Eventually, Faust wound up working on Powerpuff Girls, an Emmy-winning cartoon about a trio of cute little girls who are also monster-whoopin’ superheroes. This was my introduction to her work, because my youngest daughter was utterly devoted to Powerpuff Girls as a little kid in the ‘90s. And, mirabile dictu, it was a show that I enjoyed watching with her, with its gorgeous Japanese-inspired animation, elegant design and witty dialogue. The Powerpuff Girls inspired play that was very different from the Disney Princess kind: there would be monsters to fight, and weapons to beat bad guys with, and secret adventures to have. Little boys liked playing Powerpuff Girls, too.

Faust quickly developed a reputation for creating compelling, fun and smart girl characters. That made her a natural choice for a planned 21st-century reboot of Hasbro’s then-moribund My Little Pony, a cartoon series based on the plastic equine toys first introduced in the early 1980s.

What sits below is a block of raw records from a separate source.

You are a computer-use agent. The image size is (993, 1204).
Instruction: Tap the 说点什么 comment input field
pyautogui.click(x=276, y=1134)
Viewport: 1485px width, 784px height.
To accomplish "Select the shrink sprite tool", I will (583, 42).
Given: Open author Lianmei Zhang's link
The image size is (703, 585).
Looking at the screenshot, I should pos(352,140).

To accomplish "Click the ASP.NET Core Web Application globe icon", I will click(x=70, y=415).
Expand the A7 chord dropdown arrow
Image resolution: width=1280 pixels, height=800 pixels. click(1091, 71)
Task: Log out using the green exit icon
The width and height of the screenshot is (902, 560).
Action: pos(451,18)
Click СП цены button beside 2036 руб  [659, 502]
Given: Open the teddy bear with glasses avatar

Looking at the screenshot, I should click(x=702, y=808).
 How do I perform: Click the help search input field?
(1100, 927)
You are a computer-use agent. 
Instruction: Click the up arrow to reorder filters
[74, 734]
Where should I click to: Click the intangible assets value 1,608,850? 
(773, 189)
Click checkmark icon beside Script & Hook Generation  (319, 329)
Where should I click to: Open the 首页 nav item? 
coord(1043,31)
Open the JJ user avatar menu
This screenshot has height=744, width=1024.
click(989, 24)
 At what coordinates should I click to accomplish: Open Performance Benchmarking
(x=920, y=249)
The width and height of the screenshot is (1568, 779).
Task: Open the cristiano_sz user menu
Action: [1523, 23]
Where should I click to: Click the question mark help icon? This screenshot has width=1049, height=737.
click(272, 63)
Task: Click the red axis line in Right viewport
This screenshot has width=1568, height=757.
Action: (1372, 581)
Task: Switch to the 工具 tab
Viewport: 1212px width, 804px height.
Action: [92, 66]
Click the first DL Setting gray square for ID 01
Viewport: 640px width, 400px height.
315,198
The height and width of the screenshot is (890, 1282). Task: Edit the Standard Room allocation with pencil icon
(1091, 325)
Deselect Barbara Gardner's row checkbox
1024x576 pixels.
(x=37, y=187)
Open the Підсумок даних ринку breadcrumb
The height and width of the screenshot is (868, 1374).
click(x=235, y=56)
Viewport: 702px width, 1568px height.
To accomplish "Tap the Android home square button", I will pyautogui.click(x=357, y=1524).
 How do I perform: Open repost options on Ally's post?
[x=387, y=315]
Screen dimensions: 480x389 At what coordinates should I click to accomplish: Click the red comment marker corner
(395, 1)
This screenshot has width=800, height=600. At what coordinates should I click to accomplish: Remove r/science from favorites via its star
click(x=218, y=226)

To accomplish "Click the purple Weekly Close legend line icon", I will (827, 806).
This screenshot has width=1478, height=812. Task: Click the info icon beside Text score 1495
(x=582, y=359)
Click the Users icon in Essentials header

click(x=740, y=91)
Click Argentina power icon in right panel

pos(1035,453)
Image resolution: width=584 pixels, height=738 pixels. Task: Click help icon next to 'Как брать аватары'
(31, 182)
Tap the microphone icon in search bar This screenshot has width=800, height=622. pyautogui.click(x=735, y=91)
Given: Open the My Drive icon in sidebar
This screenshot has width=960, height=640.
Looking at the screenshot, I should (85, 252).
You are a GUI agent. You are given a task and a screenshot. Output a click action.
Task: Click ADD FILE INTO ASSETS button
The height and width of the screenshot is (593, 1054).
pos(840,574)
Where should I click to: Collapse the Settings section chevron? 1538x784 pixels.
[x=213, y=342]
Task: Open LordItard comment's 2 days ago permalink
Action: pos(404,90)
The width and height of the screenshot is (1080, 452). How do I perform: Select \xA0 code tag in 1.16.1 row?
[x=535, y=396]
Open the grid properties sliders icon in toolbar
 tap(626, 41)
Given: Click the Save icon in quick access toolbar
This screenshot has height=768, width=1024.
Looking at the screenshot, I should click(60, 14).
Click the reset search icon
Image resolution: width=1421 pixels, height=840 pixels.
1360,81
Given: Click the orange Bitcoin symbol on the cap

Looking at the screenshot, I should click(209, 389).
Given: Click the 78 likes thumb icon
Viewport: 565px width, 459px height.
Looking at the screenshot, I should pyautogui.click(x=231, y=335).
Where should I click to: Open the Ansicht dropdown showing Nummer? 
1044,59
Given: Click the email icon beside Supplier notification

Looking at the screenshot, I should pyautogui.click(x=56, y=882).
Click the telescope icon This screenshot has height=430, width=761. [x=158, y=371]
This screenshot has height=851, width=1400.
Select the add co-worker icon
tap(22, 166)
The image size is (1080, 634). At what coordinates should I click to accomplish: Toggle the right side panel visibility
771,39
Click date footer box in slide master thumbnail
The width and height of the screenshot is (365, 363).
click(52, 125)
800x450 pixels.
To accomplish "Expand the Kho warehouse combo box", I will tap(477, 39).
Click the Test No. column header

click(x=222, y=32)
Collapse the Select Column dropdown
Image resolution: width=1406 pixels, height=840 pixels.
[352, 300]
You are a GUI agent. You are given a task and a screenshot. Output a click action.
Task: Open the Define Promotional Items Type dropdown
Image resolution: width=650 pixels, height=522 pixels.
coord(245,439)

A self-avowed feminist, Faust grew up in Maryland with three brothers and no sisters; as a kid she’d preferred comics and adventure stories and toys to fashion dolls. So when she began reimagining the story of My Little Pony for Hasbro, she harked back to her own childhood My Little Pony figurines and to the adventures she’d created for them as a child. Faust’s My Little Pony: Friendship is Magic stars six pony characters, each embodying a distinctive characteristic: Applejack, a country pony with a twang, represents honesty; Fluttershy, a friend to animals, signifies kindness; goofy, bouncy Pinkie Pie represents laughter. The story centers on the evolution of Twilight Sparkle, a diligent unicorn pony student of magic sent out into the world by her mentor to learn to socialize and make friends. The episodes are generally about discovering how we can befriend and help those different from ourselves, despite the frustrations those differences may cause us at first.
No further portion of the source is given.